◆ WHAT YOU NEED TO DO
Could you copy every line of the data that contains "sidebar"?

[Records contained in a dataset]
***

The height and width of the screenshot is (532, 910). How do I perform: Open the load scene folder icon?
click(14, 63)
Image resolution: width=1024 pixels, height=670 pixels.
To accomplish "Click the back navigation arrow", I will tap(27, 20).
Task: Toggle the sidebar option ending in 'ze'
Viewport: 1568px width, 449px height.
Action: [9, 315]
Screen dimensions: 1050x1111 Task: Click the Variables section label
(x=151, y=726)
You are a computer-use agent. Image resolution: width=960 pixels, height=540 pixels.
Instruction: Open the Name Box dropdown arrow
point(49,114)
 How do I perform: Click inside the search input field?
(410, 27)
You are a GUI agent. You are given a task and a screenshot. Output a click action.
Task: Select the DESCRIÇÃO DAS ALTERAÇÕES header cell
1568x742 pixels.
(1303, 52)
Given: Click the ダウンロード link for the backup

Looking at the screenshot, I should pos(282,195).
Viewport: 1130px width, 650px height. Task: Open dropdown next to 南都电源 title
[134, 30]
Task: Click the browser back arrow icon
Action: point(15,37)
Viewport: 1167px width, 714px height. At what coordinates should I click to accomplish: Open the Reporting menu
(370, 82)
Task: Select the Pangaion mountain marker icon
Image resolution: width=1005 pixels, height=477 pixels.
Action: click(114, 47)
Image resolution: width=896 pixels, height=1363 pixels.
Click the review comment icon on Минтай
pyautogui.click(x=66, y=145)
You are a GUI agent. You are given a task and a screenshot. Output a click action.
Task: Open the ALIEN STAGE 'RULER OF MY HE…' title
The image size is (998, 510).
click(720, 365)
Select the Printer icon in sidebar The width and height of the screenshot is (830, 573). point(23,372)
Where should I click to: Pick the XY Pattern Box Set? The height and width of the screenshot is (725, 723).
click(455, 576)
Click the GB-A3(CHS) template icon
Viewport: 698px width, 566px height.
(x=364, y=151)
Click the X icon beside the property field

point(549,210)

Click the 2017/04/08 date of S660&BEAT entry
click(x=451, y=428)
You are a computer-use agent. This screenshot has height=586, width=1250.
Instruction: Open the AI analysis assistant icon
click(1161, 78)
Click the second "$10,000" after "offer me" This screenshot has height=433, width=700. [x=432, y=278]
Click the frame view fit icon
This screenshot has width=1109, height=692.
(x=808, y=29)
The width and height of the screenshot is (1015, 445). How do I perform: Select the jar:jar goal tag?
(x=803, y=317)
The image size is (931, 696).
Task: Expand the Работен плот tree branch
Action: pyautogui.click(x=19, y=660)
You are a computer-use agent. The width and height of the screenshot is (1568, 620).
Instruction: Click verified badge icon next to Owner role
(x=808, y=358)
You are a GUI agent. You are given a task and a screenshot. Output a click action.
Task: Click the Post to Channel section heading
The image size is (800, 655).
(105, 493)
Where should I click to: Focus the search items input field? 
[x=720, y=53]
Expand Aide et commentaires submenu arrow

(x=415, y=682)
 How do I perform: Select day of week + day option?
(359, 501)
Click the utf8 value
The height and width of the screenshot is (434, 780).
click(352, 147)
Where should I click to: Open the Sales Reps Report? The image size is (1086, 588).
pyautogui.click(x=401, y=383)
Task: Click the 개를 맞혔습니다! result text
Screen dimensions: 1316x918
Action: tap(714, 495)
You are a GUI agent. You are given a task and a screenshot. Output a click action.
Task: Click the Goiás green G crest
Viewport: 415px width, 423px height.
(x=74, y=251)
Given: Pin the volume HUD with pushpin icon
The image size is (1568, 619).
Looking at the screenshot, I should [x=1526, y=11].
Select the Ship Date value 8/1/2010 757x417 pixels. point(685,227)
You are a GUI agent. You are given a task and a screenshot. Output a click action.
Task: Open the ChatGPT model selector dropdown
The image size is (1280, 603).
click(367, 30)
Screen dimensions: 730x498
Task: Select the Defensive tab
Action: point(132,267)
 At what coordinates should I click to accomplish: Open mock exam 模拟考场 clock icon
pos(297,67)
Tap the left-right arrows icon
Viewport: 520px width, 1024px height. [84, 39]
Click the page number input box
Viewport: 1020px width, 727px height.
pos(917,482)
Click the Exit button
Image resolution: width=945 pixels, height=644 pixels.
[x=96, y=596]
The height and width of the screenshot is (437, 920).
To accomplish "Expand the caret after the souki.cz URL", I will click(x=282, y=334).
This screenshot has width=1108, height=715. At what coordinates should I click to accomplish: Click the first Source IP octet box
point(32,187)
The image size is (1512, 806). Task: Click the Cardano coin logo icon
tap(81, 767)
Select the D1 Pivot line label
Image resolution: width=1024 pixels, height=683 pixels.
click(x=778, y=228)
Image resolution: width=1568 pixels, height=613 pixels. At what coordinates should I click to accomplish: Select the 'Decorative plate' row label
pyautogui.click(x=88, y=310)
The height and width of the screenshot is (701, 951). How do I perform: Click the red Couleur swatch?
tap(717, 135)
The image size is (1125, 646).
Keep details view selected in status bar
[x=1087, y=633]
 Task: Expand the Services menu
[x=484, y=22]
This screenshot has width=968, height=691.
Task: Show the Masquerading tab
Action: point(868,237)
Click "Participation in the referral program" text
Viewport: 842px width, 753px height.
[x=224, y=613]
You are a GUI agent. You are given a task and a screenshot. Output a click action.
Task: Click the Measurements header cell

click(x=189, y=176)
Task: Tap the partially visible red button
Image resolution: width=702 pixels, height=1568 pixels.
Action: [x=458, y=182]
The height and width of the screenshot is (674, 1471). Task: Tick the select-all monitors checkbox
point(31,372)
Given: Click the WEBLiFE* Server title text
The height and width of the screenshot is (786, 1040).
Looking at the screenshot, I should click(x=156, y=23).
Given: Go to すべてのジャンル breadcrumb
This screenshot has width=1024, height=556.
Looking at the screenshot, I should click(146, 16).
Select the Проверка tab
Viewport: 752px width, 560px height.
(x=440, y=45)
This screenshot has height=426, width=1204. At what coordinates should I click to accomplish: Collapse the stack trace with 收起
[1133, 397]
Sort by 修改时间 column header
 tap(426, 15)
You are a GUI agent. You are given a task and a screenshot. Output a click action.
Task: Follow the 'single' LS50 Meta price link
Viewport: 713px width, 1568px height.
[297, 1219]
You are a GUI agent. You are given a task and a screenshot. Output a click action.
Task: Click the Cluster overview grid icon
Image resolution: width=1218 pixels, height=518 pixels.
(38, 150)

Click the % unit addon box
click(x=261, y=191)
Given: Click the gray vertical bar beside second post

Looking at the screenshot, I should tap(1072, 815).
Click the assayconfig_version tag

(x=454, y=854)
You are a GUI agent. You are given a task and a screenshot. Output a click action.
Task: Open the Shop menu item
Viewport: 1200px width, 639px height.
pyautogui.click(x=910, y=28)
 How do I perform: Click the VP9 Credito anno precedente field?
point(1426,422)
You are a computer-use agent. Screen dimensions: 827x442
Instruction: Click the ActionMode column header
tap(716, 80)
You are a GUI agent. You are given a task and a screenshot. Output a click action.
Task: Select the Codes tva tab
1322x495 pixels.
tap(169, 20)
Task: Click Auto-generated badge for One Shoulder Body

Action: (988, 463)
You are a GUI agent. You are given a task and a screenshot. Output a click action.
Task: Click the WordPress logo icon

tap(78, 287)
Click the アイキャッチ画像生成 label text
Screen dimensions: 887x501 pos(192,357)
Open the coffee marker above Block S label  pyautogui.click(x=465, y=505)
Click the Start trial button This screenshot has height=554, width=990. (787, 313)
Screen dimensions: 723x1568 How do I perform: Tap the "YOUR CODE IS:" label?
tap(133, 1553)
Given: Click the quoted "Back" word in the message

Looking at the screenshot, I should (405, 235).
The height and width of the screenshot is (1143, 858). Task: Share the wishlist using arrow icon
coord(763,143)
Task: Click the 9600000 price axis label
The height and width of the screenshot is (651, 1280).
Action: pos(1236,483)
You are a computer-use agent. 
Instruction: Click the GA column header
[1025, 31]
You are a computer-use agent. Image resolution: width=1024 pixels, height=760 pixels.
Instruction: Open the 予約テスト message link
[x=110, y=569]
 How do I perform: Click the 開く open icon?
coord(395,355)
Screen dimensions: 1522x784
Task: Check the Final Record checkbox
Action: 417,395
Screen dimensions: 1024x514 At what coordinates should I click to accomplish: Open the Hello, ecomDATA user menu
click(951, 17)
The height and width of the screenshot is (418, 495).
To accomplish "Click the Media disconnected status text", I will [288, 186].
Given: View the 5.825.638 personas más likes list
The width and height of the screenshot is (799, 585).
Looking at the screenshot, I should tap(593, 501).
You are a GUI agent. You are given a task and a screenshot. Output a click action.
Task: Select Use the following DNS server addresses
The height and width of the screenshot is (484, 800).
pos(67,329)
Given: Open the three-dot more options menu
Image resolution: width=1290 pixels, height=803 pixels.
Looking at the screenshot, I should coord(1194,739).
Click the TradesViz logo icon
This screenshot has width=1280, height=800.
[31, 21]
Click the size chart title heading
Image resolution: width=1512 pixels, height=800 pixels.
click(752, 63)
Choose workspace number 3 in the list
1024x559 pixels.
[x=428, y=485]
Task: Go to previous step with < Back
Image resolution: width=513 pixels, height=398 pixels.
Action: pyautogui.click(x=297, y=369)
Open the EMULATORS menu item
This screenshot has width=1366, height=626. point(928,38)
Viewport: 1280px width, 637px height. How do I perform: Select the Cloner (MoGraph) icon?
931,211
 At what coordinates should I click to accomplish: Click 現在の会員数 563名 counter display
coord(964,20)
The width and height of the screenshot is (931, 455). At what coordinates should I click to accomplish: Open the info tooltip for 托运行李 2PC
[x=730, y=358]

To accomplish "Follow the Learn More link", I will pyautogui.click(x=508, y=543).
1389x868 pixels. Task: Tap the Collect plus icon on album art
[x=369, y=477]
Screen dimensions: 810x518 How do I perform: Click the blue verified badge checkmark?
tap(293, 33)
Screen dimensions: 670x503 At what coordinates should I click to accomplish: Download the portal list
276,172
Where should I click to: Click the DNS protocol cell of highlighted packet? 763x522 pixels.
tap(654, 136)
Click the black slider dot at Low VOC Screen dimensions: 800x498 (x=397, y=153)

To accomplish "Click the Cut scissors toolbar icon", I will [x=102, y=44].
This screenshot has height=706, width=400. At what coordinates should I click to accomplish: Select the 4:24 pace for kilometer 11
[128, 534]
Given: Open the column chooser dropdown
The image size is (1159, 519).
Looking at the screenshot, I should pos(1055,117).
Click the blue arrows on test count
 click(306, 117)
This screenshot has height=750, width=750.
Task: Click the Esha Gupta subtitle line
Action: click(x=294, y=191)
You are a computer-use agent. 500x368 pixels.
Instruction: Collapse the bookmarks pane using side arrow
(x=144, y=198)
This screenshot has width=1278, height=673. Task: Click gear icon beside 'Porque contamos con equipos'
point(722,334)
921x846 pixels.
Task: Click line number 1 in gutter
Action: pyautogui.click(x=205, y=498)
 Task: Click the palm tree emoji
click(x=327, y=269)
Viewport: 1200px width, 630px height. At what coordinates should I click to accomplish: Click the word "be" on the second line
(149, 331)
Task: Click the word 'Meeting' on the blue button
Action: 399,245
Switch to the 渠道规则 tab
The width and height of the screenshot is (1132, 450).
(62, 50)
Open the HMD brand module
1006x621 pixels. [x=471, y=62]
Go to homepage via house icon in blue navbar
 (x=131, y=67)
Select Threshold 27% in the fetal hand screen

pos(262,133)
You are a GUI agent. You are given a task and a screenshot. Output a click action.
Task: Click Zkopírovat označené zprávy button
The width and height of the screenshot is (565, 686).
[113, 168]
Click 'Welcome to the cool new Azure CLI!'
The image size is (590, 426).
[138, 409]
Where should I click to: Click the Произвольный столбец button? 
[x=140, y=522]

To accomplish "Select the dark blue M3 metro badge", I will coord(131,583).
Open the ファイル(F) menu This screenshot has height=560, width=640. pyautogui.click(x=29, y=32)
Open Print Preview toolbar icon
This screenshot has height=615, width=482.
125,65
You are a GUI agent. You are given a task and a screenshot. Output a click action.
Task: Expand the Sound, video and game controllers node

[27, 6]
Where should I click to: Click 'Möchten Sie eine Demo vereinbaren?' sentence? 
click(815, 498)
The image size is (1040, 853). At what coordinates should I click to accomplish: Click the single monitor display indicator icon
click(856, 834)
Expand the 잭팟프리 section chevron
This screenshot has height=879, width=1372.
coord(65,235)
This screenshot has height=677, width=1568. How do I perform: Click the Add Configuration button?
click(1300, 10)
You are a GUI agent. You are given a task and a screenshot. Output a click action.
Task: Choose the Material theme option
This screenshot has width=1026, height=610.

***

◆ RESULT OF THE TASK
Task: Toggle the sidebar option ending in 'ze'
Select the Printer icon in sidebar The width and height of the screenshot is (830, 573). point(23,372)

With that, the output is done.